Любовь Николая Ростова к императору Александру должна выдержать жизненное испытание. Герой пытается подавить в себе «страшные сомнения». «Николай молча ел и преимущественно пил. Он выпил один две бутылки вина. Внутренняя поднявшаяся в нем работа, не разрешаясь, все также томила его. Он боялся предаваться своим мыслям и не мог отстать от них. Вдруг на слова одного из офицеров, что обидно смотреть на французов, Ростов начал кричать с горячностью, ничем не оправданной, и поэтому очень удивившею офицеров.

– И как вы можете судить, что было бы лучше! – закричал он с лицом, вдруг налившимся кровью. – Как вы можете судить о поступках государя, какое мы имеем право рассуждать?! Мы не можем понять ни цели, ни поступков государя!

– Да я ни слова не говорил о государе, – оправдывался офицер, не могший иначе, как тем, что Ростов пьян, объяснить себе его вспыльчивость.

Но Ростов не слушал его.

«Мы не чиновники дипломатические, а мы солдаты, и больше ничего, – продолжал он. – Велят нам умирать – так умирать. А коли наказывают, так значит – виноват; не нам судить. Угодно государю императору признать Бонапарта императором и заключить с ним союз – значит, так надо. А то коли бы мы стали обо всем судить да рассуждать, так этак ничего святого не останется. Этак мы скажем, что ни Бога нет, ничего нет», – ударяя по столу, кричал Николай весьма некстати, по понятиям своих собеседников, но весьма последовательно по ходу своих мыслей.

– Наше дело исполнять свой долг, рубиться и не думать, вот и все, – заключил он.

– И пить, – сказал один из офицеров, не желавший ссориться.

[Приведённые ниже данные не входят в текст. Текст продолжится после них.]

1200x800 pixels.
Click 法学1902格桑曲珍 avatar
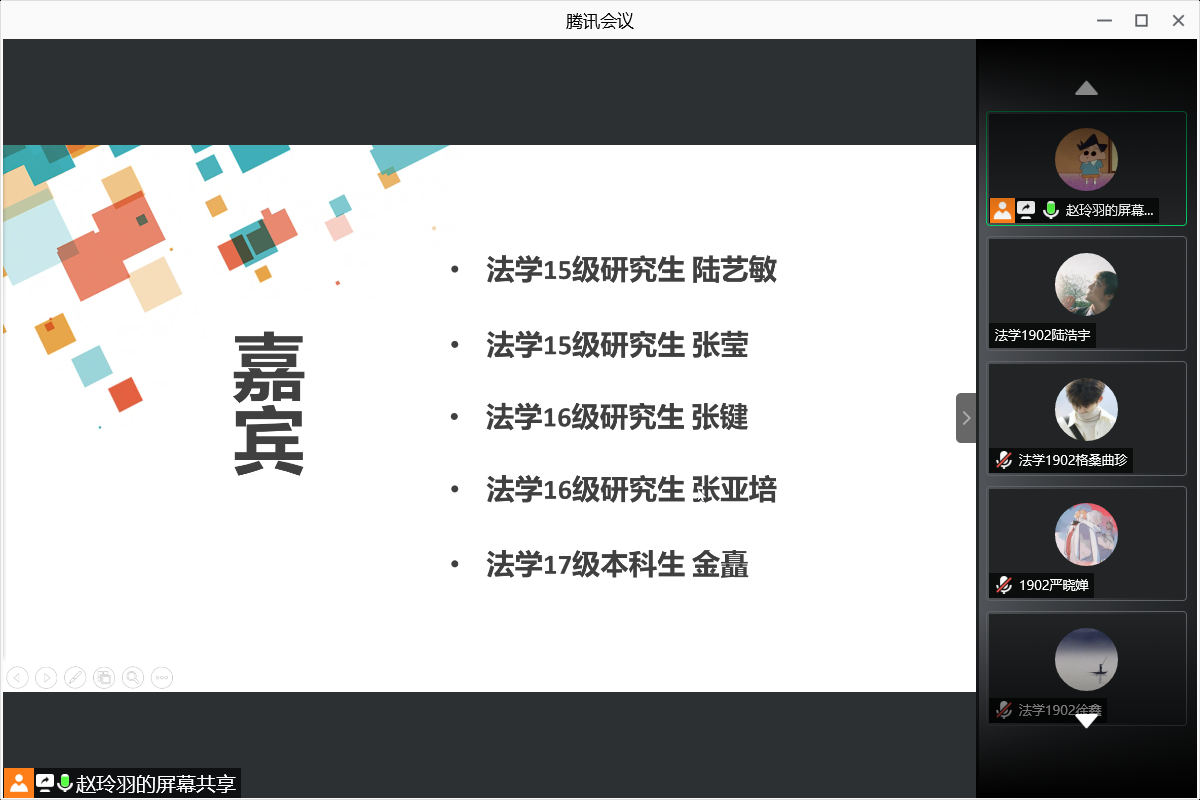[1086, 409]
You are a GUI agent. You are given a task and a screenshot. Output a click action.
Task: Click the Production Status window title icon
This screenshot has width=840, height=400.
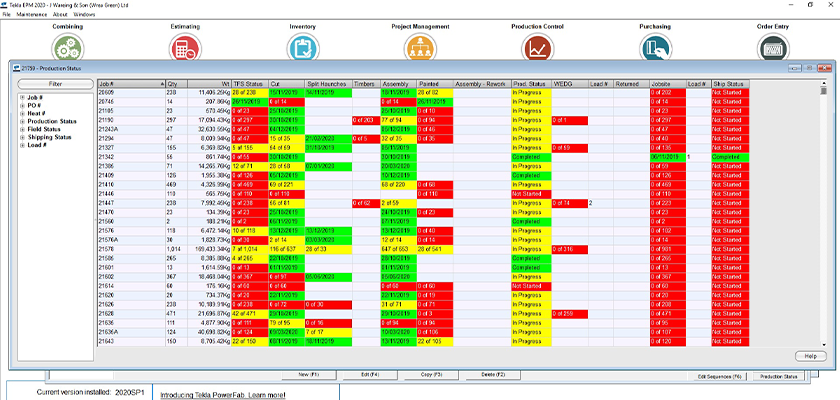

– Да, и пить, – подхватил Николай.

– Эй ты! Еще бутылку! – крикнул он»[59].

Николай Ростов обращает свои реплики только по внешности к офицерам, подлинный его собеседник – он сам, его «внутренний человек», который задает себе страшные вопросы. Реплики Николая, что вполне очевидно, не ответы на эти вопросы. Герой в слове создает образ нерассуждающего солдата. К его собеседникам – по существу – обращен не конкретный, буквальный смысл его высказывания субъект реплики – персонаж-посредник («солдат»).

Эта обращенность, «диалогизм» изображенного лица, качество, необходимо присущее персонажу-посреднику, ускользали от внимания ученых. Между тем, изображающий себя герой объективно встает в диалогическую позицию к тому герою, которому это изображение адресовано.

Так, в «Анне Карениной» (ч. 1, гл. XIV) повествователь изображает князя Щербацкого, который умышленно не замечает Вронского.

«Он обнял Левина и, говоря с ним, не замечал Вронского, который встал и спокойно дожидался, когда князь обратится к нему.

Кити чувствовала, что после того, что произошло, любезность отца была тяжела Левину. Она видела также, как холодно отец её, наконец, ответил на поклон Вронского и как Вронский с дружелюбным недоумением посмотрел на её отца, стараясь понять и не понимая, как и за что можно было быть кнему недружелюбно расположенным. И она покраснела».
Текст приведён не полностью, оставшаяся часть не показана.